Re: Agenda, security, and monitoring
2014-02-03 09:41:09
I looked at the specifications recently. There is certainly support for
concealing the RFC822 From and To headers and the Subject line. There are
two sets of metadata to consider:
1) The SMTP routing data (RFC821)
2) The Message headers (RFC822)
There are two sets of issues, one is what the specifications say, the other
is what the implementations do.
S/MIME does support concealing the RFC 822 header data because it is not
used in routing. Only the RFC821 data is used for routing. The RFC822
header data is only used by the email client to decide how to respond.
I have successfully routed several SMTP messages with no RFC822 routing
data at all. I plan testing support for 'full wrap' as described in the
specs but not for a while. To give a useful answer would require a look at
each and every email client including older versions.
The problem then is not how to achieve this particular capability in the
specification, it is how to make use of it in a way that does not cause
unpleasant user experiences when people have non-compliant software.
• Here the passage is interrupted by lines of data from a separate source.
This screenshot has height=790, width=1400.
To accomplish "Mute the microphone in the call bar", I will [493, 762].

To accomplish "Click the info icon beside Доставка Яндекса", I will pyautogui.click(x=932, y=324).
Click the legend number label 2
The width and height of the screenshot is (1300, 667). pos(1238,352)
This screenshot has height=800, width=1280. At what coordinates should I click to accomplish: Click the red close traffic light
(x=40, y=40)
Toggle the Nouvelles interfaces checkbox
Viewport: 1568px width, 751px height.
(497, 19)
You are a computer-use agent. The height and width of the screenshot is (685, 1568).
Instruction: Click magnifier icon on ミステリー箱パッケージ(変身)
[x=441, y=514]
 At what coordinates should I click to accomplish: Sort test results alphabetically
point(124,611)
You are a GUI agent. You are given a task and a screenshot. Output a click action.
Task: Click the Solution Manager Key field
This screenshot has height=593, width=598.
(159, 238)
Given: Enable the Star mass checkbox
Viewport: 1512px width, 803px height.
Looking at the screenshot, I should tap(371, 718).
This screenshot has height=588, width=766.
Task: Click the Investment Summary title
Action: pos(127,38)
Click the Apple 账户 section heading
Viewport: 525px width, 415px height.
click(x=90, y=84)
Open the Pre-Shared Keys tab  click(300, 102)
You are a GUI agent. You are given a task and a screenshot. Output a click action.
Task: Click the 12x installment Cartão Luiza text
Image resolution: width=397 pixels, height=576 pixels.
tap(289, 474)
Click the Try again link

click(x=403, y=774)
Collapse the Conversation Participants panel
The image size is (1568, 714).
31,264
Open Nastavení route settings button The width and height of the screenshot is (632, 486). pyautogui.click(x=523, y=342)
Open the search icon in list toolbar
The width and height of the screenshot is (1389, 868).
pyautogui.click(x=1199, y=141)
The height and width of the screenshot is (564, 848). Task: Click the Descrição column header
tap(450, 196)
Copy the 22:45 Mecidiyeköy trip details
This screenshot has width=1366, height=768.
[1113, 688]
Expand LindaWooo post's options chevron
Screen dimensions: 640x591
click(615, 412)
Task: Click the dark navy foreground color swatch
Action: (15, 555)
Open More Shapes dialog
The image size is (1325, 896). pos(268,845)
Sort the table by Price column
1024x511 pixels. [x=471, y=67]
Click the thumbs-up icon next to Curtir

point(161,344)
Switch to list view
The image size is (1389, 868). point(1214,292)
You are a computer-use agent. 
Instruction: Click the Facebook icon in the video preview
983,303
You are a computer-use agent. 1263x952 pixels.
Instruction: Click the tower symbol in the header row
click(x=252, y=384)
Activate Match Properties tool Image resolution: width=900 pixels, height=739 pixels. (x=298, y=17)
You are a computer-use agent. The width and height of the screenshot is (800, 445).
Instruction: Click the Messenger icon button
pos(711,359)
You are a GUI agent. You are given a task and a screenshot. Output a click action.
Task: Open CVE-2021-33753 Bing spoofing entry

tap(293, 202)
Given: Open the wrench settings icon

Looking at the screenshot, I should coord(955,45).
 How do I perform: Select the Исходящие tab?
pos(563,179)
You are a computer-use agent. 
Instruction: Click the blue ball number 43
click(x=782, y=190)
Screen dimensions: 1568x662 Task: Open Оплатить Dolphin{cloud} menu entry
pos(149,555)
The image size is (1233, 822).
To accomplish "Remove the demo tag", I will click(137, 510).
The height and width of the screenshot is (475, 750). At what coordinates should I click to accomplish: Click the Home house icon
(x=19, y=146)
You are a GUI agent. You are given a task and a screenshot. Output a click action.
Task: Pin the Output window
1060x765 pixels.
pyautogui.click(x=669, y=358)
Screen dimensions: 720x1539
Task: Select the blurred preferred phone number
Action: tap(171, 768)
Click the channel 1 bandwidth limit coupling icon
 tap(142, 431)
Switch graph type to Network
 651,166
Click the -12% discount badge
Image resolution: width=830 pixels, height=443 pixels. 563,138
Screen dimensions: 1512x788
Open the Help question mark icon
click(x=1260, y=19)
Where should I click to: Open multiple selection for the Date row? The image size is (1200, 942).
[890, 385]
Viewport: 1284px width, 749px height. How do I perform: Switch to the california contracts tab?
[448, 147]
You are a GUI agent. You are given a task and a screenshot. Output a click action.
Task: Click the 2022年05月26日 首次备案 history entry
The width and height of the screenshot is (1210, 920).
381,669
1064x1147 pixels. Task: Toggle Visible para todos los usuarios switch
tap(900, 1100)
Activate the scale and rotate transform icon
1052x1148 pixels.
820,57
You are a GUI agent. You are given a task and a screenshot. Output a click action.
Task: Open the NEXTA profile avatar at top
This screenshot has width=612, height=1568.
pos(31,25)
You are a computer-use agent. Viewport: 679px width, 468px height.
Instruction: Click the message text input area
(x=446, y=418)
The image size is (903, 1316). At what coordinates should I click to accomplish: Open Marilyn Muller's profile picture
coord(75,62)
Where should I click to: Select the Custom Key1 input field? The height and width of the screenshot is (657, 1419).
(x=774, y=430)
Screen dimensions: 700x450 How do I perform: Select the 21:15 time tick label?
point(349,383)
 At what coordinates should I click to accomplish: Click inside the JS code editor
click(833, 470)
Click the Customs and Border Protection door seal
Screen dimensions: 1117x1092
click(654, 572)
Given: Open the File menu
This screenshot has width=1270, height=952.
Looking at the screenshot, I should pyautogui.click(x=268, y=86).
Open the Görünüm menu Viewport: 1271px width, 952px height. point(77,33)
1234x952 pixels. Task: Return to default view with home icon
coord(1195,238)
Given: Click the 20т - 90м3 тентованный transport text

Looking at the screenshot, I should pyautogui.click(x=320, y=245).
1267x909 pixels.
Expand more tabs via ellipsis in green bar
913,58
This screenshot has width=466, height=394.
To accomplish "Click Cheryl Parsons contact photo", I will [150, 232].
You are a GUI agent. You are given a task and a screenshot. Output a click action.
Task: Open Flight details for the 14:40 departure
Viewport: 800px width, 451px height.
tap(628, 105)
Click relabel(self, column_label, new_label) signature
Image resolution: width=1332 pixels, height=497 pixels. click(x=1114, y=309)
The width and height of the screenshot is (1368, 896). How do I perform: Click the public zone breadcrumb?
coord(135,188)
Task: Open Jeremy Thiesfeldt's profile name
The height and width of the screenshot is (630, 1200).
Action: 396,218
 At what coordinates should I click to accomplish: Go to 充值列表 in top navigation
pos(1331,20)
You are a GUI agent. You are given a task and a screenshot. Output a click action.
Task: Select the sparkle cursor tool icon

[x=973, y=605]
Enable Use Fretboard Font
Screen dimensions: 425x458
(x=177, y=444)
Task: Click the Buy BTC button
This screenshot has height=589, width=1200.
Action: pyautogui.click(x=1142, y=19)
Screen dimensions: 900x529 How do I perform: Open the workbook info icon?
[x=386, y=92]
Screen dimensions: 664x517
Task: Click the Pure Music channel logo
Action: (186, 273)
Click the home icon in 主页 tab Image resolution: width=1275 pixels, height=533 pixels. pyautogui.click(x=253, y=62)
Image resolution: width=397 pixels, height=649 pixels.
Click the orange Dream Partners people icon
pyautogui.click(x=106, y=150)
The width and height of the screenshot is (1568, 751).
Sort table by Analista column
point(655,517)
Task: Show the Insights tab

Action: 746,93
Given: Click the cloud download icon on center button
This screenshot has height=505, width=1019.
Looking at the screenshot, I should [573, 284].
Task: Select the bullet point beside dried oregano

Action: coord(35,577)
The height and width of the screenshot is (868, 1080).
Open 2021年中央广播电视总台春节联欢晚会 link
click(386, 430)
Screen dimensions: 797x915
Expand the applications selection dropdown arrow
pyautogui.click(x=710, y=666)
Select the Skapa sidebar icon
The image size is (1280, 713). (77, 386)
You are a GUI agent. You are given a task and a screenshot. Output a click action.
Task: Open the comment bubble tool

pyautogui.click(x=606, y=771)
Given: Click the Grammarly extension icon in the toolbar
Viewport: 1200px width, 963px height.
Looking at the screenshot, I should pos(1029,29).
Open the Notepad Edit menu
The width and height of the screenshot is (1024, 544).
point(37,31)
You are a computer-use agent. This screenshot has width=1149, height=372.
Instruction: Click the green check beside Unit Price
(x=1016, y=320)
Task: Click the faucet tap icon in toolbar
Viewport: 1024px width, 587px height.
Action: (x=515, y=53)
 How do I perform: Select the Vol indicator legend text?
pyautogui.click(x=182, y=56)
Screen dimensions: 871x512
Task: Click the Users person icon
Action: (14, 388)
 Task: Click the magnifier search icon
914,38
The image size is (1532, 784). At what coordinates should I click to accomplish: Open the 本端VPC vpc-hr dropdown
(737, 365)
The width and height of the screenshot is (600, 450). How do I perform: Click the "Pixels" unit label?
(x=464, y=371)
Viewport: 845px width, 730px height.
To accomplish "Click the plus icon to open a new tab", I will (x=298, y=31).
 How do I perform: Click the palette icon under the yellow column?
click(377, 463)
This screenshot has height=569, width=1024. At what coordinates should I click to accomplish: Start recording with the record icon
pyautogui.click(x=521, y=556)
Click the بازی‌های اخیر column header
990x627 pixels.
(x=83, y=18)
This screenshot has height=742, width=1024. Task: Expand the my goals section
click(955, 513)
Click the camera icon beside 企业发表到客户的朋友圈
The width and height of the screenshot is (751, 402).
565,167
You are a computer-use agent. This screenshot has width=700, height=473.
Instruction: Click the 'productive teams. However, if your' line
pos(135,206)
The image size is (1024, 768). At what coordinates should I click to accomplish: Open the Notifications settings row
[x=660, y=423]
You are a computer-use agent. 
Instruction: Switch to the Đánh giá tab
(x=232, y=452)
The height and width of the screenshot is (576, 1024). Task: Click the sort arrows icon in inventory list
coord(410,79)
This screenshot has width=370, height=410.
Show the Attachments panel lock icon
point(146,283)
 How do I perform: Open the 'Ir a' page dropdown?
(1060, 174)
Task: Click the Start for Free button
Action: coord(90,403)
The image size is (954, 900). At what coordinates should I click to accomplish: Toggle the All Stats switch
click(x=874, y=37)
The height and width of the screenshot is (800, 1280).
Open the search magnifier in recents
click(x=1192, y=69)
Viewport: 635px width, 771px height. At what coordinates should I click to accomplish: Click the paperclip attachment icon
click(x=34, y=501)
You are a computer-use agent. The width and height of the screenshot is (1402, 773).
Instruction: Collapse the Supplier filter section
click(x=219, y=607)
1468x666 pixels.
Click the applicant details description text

People with Outlook 2007 (say) who are happy with it are unlikely to want
to spend $350 to upgrade so that they don't get mysterious encrypted
messages that don't have sender names or subject lines.
On Mon, Feb 3, 2014 at 10:28 AM, Stephen Kent <kent(_at_)bbn(_dot_)com> wrote:
I think the S/MIME tripe wrapping feature may already provide a way to
conceal
header info not needed to delivery.
Steve
On 2/1/2014 6:44 PM, Stephen Farrell wrote:
If someone wanted to propose using PGP or S/MIME (aka CMS) formats
to provide closer-to-end-to-end confidentiality protection for email
messages that covered most headers in a way that might get deployment
then I think that would not match your description. I do suspect
that that is not likely to happen.
1. Very much not likely.
2. It's unrelated to the parts of such a service that appear to be the
major barriers to large-scale use
3. It's the wrong level of design discussion, at this stage.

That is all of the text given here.